這次是韓十一差點沒控制住表情了,她狠眨巴了幾下眼睛才找回了情緒,無所謂地一笑回道:“五皇子就是比別人有眼光!往后我就跟著你老人家混了,不曉得為何那些沒見識的總說我不學無術,其實我這個人一向虛心向學,蒼天可鑒。”
她邊說著邊繞過夏博士眼光熱切地奔了五皇子去了,往五皇子身邊一站,她心里就有些腹誹,自己在女子中也算身材高挑,扮成男子也不太顯矮,怎么站在這人面前就瞬間矮了一截,遂翹了腳湊到五皇子耳邊低聲道:“你跟那老頭兒打個商量,別讓我往墻上寫字,我畫個畫兒還行,字不太拿得出手,原本我琢磨著丟自己的臉不算什么,如今我的臉跟你老人家的臉息息相關,我瞧著您像個極其要臉面的人,您的臉是萬萬丟不得的,是也不是?”
年方十九的五皇子被韓十一一句句“你老人家”喊著,面癱臉竟還是沒有一絲裂痕,低眉瞧著韓十一那張近在眼前的嫩臉,一雙大大的杏眼,眼尾卻微微上揚,烏黑的瞳仁深不見底,眼波卻流光溢彩,這雙美目近看的沖擊力太大,他竟微不可查地后退了半步,避開了韓十一的目光,卻仍語氣平淡地說道:“我的臉,你也可以一起丟。”
于是韓十一的一百遍《學而》篇未能豁免,她對這個待遇很不滿意,自己收拾桌上筆墨紙硯黑著臉坐到五皇子身旁來,這次五皇子連一個眼風都沒給她。
到放學的時候整個國子監都傳遍了,五皇子選伴讀看臉,選了個長的最好看的。第二天整個京城都傳遍了,五皇子癖好特異,這幾年身邊連個侍妾通房都沒有,伺候的人除了侍衛就是小廝,原來真相是他喜歡“兔子”!一時間妓館的小倌們心里充滿了期待。

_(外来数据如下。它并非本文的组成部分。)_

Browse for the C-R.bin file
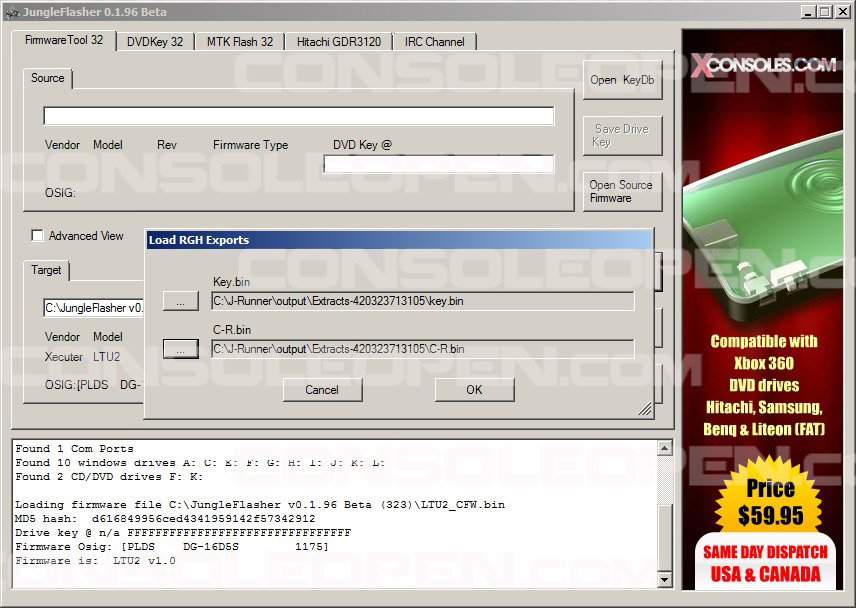[x=180, y=349]
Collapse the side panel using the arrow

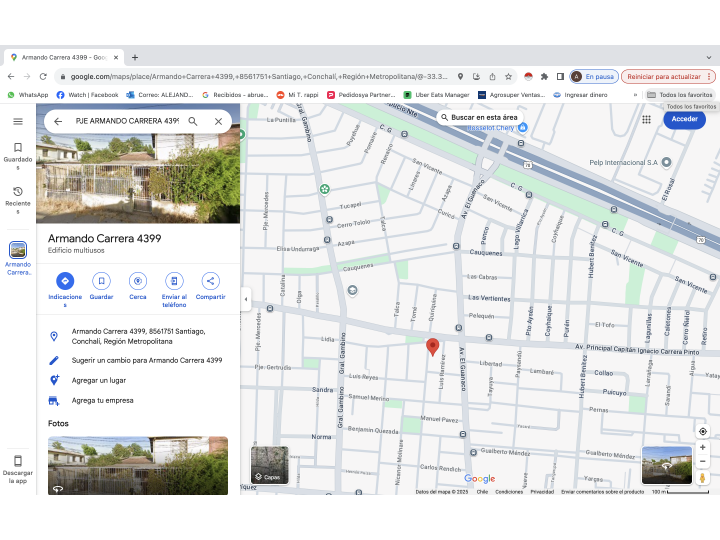click(245, 300)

懸腕寫字免了,但是抓蟑螂的懲罰還沒消了。放學的時候韓十一和王仲鈺一前一后到了國子監廚房。廚房里的大管事早就得了消息候在門前,見了兩人忙恭恭敬敬行了禮說道:“今兒小的已著人把廚房里里外外清掃了幾遍,保證一只蟑螂也瞧不見,兩位公子上了一天學辛苦,快請安心回府,這等小事莫要掛心。”廢話,他怎么敢自己倚門框子剔牙看定國公世子跟王丞相家公子蹲廚房里滅蟑螂啊,他又沒瘋。

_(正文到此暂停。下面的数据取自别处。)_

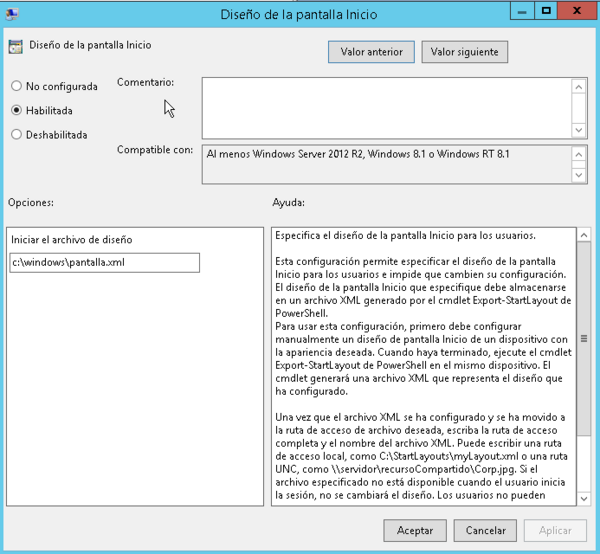Discard changes with the Cancelar button
The image size is (600, 554).
click(x=486, y=529)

于是韓十一和王仲鈺又一前一后自廚房的院子拐出來了。剛到院門口,就見銅錢著急迎過來,湊近韓十一低聲稟道:“回世子爺,老姑奶奶派人來請您下了學過府一趟。”
韓十一就知道必須得走這一趟,理了理衣領,跟著銅錢快走了幾步,正好甩掉了亦步亦趨的王仲鈺。后者還惦記著那烏龜殼上大大的“王”字,正琢磨著怎么找回場子呢,就見韓十一一溜煙不見了。

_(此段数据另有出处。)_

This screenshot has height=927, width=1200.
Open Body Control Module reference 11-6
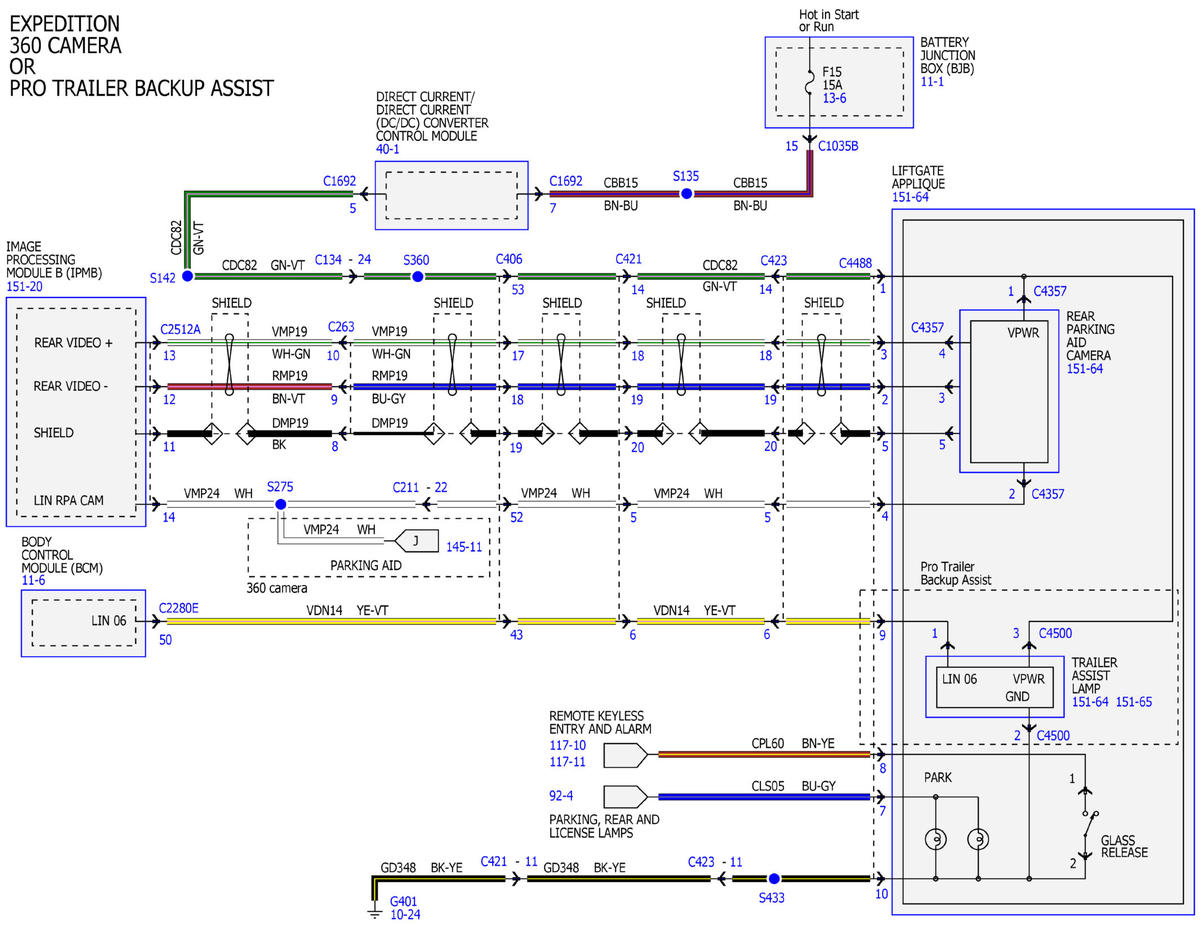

韓老姑奶奶就是沈府老太君,如今她長子沈景朗在青州知府的任上,只有次子沈景明在京里戶部領坐著五品員外郎。沈家一門讀書人,祖訓就是潔身自好不涉黨爭,故而沈景明在戶部也是幾年沒能升遷了。好在他對山川河流防洪抗災見解獨到,是個能干實事的,雖受到排擠卻還能立住腳。沈景明四十出頭,韓十一得喚他一聲表舅,但沈家向來守禮,韓十一到的時候,他已經在大門里迎接了。